Todd Tonkin był wysokim i opalonym nałogowym palaczem, a Dennis naprawdę rzadko widywała go bez papierosa w ustach. Powierzchowność miał dość nieprzyjemną, ale z jakiegoś powodu miał wokół siebie grono wieloletnich przyjaciół, młodą żonę o wdzięcznym imieniu Mary oraz gromadkę dzieci. Najstarsze z nich, na oko może dziesięcioletnie, było pierwszą osobą, która przywitała Dennis i Ruby na ziemi Tonkinów. Dziewczynka uśmiechnęła się szeroko, ukazując brak prawej jedynki, po czym pognała po ojca, który kręcił się gdzieś obok niemalże całkowicie opróżnionej obory.

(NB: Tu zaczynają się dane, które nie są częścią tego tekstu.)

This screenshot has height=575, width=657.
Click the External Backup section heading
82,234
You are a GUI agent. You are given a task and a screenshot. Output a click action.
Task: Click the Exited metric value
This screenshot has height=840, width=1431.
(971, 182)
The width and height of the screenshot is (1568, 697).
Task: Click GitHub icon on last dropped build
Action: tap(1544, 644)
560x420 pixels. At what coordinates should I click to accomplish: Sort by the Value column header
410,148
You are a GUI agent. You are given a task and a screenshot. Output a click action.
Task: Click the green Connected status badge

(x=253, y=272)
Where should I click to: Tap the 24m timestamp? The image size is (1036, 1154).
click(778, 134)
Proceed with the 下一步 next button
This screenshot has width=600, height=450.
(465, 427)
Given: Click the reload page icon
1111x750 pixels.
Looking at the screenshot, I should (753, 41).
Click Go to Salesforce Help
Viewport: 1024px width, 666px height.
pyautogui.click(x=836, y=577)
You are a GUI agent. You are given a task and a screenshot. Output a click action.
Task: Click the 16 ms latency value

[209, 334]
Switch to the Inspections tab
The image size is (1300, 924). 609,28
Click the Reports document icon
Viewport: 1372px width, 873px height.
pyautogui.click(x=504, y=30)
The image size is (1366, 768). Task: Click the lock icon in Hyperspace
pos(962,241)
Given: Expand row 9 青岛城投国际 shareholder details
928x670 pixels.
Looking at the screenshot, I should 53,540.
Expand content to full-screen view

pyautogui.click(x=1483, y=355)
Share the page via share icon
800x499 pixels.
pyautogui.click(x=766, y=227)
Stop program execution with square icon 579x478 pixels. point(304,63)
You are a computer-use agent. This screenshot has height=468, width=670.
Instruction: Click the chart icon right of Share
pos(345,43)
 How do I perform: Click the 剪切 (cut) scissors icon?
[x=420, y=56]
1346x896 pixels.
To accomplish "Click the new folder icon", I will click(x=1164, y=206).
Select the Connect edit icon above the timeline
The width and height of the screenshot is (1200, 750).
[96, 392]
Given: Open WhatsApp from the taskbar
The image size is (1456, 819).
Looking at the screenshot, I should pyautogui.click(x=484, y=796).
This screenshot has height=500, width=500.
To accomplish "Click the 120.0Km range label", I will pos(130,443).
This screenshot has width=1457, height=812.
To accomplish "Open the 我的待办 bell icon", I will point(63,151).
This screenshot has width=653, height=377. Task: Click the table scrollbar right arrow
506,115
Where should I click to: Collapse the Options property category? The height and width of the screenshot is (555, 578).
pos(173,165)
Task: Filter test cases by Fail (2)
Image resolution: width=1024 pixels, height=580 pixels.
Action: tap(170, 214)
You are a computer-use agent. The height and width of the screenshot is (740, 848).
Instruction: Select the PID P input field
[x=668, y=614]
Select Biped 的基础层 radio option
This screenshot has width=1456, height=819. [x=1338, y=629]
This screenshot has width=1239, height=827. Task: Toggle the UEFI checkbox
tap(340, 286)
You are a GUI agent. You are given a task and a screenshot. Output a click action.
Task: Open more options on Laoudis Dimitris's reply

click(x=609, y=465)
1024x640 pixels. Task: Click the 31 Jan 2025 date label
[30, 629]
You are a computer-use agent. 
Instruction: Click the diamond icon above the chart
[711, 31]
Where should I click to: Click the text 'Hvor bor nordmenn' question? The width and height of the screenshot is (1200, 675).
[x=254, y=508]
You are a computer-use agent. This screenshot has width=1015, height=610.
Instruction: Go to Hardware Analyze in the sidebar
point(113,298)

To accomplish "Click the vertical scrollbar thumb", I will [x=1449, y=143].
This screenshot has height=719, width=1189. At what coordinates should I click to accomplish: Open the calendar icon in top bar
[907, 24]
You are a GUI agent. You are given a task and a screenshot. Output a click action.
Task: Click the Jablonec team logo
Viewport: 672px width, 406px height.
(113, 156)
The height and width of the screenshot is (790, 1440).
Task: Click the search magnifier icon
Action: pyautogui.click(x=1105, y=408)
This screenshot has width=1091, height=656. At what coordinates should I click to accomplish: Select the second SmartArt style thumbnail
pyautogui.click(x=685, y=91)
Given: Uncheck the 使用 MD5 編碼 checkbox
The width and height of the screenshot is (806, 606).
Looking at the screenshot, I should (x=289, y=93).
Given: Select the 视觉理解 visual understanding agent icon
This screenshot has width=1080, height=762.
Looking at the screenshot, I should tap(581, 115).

Nietrudno było zauważyć, że Todd nie był zbyt zadowolony z ich wizyty, jednak starał się być miły, nawet jeśli przychodziło mu to z trudem. Myślami nadal był gdzieś koło rachunków, jak wiele strat przyniesie mu ta cholerna zaraza i ile czasu zajmie mu odbudowa dawnego stanu rzeczy.
— O co chodzi? — mruknął.
— Nie chcemy panu przeszkadzać, panie Tonkin — zaczęła Dennis, chcąc wytłumaczyć powód tej niespodziewanej wizyty. — Dałby pan radę poświęcić nam małą chwilkę na rozmowę? Bo ja i Ruby bardzo przejęłyśmy się tym, co się ostatnio dzieje, to znaczy, tym, o czym mówił dzisiaj szeryf, i wspomniał pan, że to już się u pana wydarzyło, więc byłybyśmy wdzięczne, jakby pan nam rzekł nieco o tym, co się dokładnie stało. Pana pomoc by była nieoceniona, panie Tonkin.
Mężczyzna milczał przez krótką chwilę.
— Pani McConnell, panno Hoover — westchnął, nadal marszcząc brwi. — Jeno dwie sztuki mi zostały, a miałem aż osiem. Nie mam czasu na pogaduchy. Jak macie pytanie, odpowiem, ale nic innego, bo mam mnóstwo roboty.
— Jeju… Aż nie wiem, od czego zacząć.